20/02/05 18:38:33 WARN ClientCnxn: Session 0x0 for server null, unexpected error, closing socket connection and attempting reconnect
java.net.ConnectException: Connection refused
	at sun.nio.ch.SocketChannelImpl.checkConnect(Native Method)
	at sun.nio.ch.SocketChannelImpl.finishConnect(SocketChannelImpl.java:717)
	at org.apache.zookeeper.ClientCnxnSocketNIO.doTransport(ClientCnxnSocketNIO.java:361)
	at org.apache.zookeeper.ClientCnxn$SendThread.run(ClientCnxn.java:1081)

You could also insert new records to the t1 table using sqlshell.sh, and t1.show should include them in the output next time you execute it.

Execute the following INSERT in sqlshell.sh:

splice> insert into t1 values (2, 'Insert from sqlshell');
1 row inserted/updated/deleted

Execute the following show in spark-shell:

scala> t1.show(truncate = false)
>>> [SpliceRelation.buildScan] Registering the splice JDBC driver
+---+-----------------------+
|ID |NAME                   |
+---+-----------------------+
|1  |Insert from spark-shell|
|0  |The connector works!   |
|2  |Insert from sqlshell   |
+---+-----------------------+

Demo: Structured Queries (Spark SQL) with Kafka Data Source

The following demo shows how to use spark-shell to execute a structured query over a dataset from Apache Kafka (via kafka data source).

Note in the packages option in the spark-shell command, the spark-sql-kafka package is set to version 2.4.5 of Spark. Be sure it is set to the version that works for the version of Spark that you are using.

spark-shell \
  --jars target/scala-2.11/splice-machine-spark-connector-assembly-0.3.0-SNAPSHOT.jar \
  --driver-class-path target/scala-2.11/splice-machine-spark-connector-assembly-0.3.0-SNAPSHOT.jar \
  --packages org.apache.spark:spark-sql-kafka-0-10_2.11:2.4.5

The demo uses t1 topic with a Kafka broker listening to 9092 port. The name of the splice table is kafka.

■ Raw data:
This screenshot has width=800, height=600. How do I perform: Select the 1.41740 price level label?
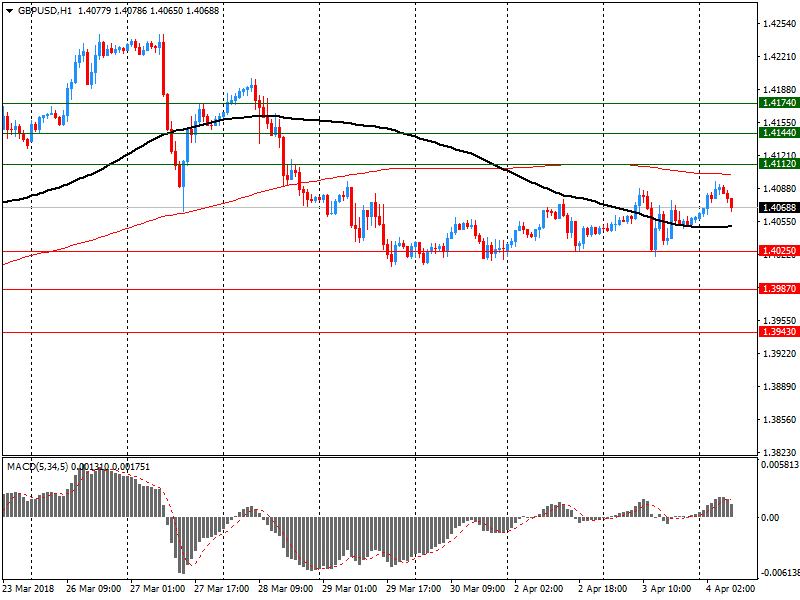pos(778,103)
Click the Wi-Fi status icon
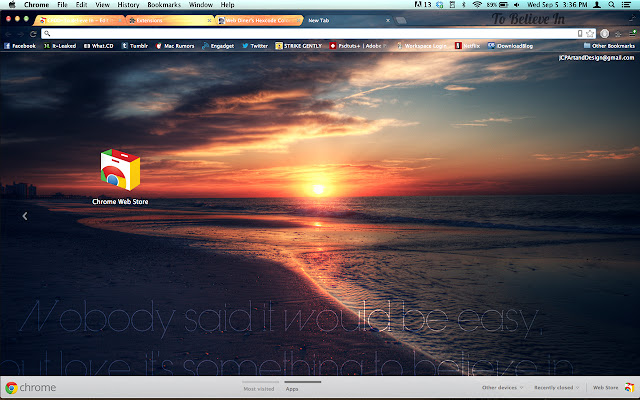 pyautogui.click(x=477, y=5)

■ Requests:
[a] In the Spark connector passage, which port does the demo's Kafka broker listen on?
[b] Rewrite the paragraph in the Spark connector passage that begins "Note in the packages option" as a shorter version that keeps its main facts.

■ Full answers:
[a] Port 9092.

[b] The packages option in the spark-shell command sets the spark-sql-kafka package to Spark version 2.4.5. Make sure it matches a version that works with your Spark version.